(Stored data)
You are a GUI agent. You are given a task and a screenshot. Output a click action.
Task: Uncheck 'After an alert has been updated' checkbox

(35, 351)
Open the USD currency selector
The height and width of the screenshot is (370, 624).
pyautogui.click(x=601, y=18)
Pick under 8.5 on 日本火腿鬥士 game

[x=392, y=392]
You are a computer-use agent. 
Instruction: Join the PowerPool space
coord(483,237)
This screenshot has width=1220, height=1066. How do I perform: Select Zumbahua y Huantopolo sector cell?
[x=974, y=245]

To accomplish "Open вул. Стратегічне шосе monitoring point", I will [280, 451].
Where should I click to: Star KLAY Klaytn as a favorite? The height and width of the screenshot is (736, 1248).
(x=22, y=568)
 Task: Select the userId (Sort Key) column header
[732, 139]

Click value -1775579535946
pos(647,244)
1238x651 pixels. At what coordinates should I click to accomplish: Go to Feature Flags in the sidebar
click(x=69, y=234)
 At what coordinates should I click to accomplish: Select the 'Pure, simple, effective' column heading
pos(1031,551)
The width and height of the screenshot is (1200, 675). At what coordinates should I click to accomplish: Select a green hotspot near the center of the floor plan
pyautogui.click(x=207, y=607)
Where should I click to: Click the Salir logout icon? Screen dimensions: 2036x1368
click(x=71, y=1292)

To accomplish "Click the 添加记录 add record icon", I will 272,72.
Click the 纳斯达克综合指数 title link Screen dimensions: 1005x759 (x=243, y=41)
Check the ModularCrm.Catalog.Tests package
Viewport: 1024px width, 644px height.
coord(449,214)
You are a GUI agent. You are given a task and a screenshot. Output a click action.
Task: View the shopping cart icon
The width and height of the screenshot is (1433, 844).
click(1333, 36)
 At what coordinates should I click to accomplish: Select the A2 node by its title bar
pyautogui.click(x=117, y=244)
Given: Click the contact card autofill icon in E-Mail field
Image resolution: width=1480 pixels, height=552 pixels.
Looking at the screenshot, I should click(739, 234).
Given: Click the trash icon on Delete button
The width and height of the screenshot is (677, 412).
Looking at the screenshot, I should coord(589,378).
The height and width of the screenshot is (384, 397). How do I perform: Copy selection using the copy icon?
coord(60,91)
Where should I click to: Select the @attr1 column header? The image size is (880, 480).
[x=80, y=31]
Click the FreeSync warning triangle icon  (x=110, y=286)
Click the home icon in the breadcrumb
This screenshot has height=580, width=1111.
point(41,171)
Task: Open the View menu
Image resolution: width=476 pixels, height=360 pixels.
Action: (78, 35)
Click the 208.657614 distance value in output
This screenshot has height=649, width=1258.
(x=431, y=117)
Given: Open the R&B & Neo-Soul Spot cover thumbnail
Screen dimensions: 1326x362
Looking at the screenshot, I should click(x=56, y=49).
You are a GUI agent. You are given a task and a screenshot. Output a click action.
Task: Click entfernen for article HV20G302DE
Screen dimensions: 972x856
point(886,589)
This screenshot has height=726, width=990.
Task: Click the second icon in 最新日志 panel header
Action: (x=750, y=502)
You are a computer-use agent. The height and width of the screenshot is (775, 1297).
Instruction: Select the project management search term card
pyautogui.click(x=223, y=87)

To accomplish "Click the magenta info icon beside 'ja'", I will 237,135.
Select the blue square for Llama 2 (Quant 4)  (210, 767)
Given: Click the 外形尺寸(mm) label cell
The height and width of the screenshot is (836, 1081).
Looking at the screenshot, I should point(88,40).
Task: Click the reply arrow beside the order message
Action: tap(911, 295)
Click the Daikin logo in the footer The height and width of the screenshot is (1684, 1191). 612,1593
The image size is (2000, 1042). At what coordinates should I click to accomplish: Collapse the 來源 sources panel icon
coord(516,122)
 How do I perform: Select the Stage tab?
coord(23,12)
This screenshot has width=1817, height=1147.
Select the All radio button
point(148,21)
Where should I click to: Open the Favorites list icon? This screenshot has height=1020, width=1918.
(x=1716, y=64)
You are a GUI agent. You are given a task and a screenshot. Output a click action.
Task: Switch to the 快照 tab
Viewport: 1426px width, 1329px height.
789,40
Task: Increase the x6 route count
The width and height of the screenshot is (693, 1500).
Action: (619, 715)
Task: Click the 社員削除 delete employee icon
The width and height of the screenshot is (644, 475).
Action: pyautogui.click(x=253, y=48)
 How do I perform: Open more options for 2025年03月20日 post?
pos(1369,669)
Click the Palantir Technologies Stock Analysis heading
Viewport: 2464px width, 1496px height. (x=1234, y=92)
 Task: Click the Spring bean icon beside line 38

Work to be completed:
Where does the word "computer" occur in the data? Copy every line that has it.

Answer for this exercise:
You are a computer-use agent. 
You are a computer-use agent. The height and width of the screenshot is (775, 1297).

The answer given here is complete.